- ABOUT THIS EXERCISE
Starting at the line that contains "Viewport: 1024px width, 576px height.", please transcribe every line through the end of the entries, exactly and with no pictures.

Saved entries:
============================================================
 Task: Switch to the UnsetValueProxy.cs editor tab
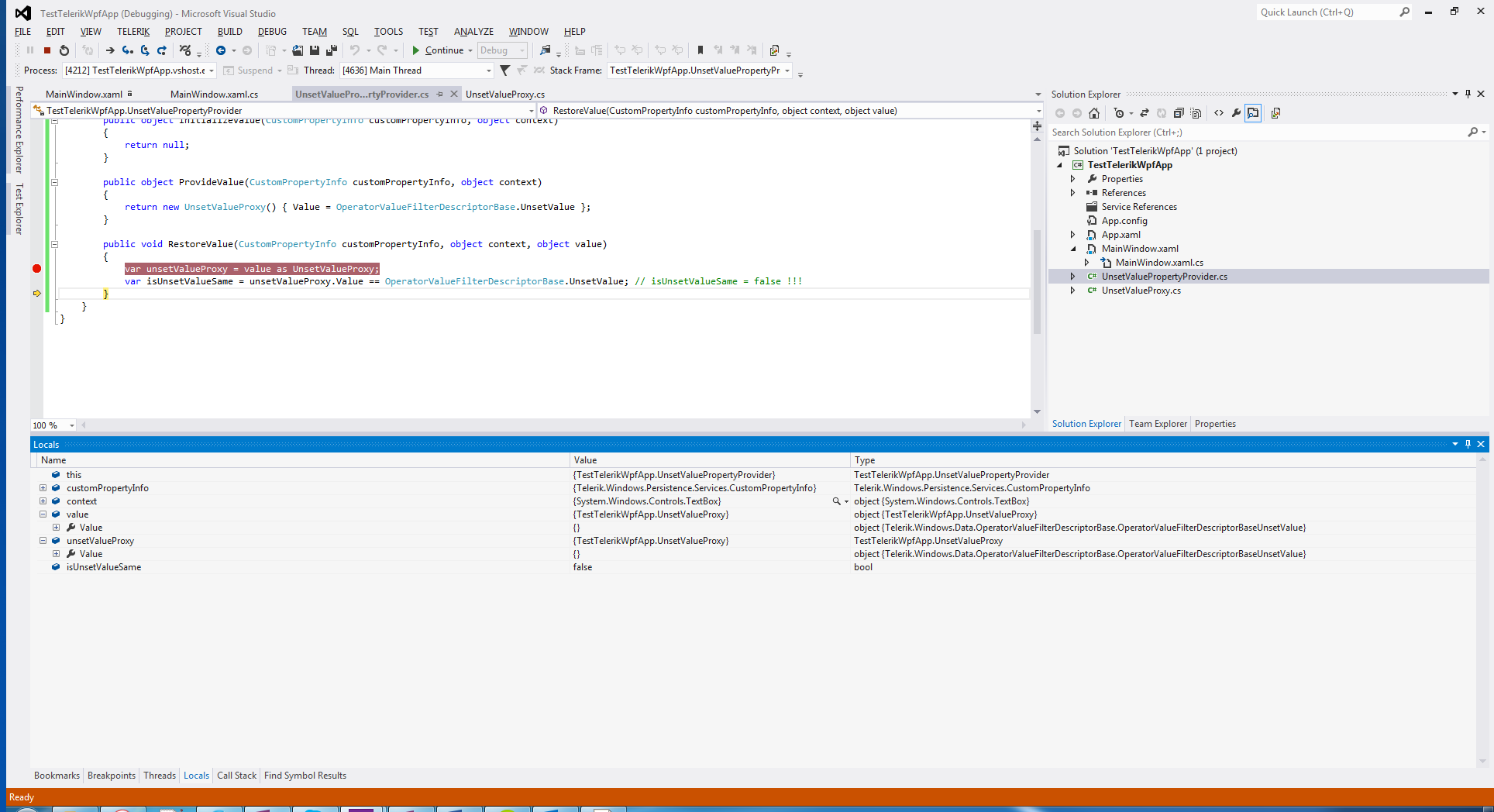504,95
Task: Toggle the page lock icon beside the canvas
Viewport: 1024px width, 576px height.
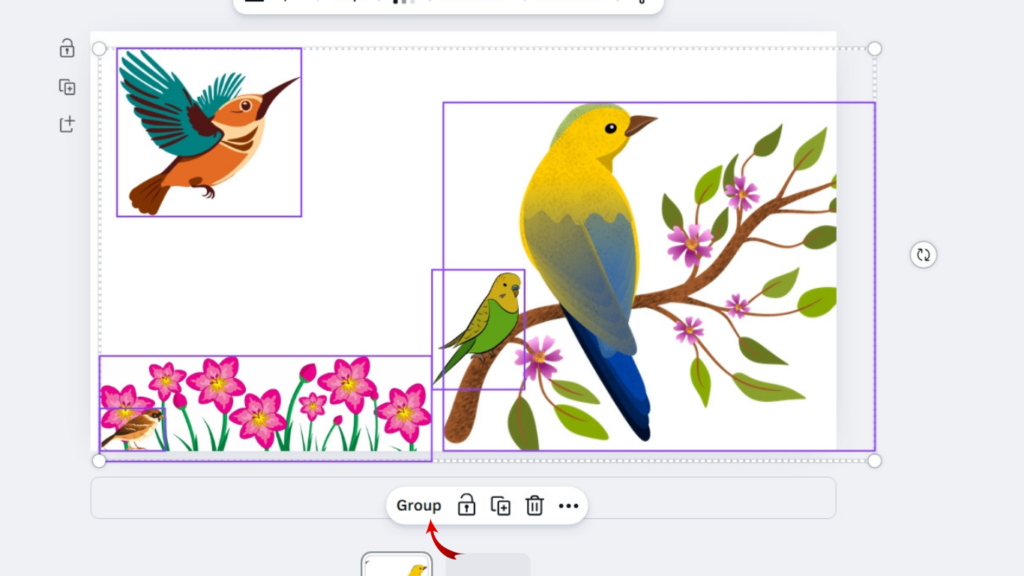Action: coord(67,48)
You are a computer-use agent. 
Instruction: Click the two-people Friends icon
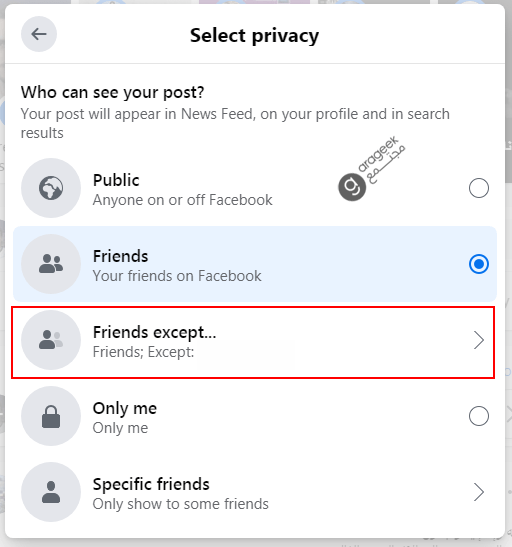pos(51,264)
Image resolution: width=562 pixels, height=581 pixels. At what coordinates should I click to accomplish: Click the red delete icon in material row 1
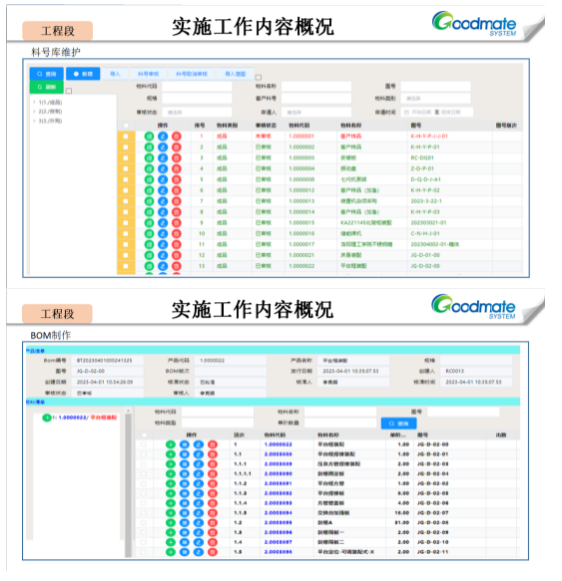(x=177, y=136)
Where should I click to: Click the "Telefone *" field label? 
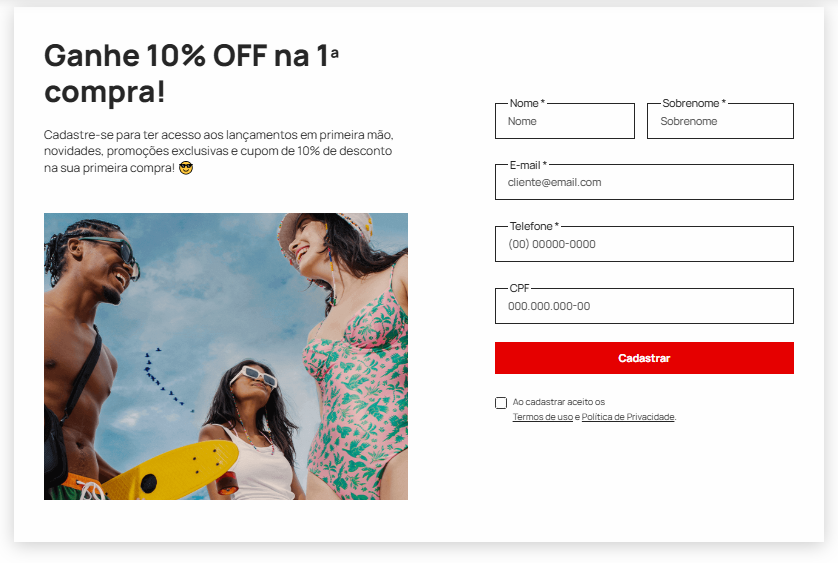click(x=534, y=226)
============================================================
- ANSWER SECTION
Viewport: 1024px width, 576px height.
Action: coord(67,48)
You are a computer-use agent. 
Instruction: Click the two-people Friends icon
pos(51,264)
Image resolution: width=562 pixels, height=581 pixels. At what coordinates should I click to accomplish: Click the red delete icon in material row 1
(x=177, y=136)
Where should I click to: Click the "Telefone *" field label? 
click(x=534, y=226)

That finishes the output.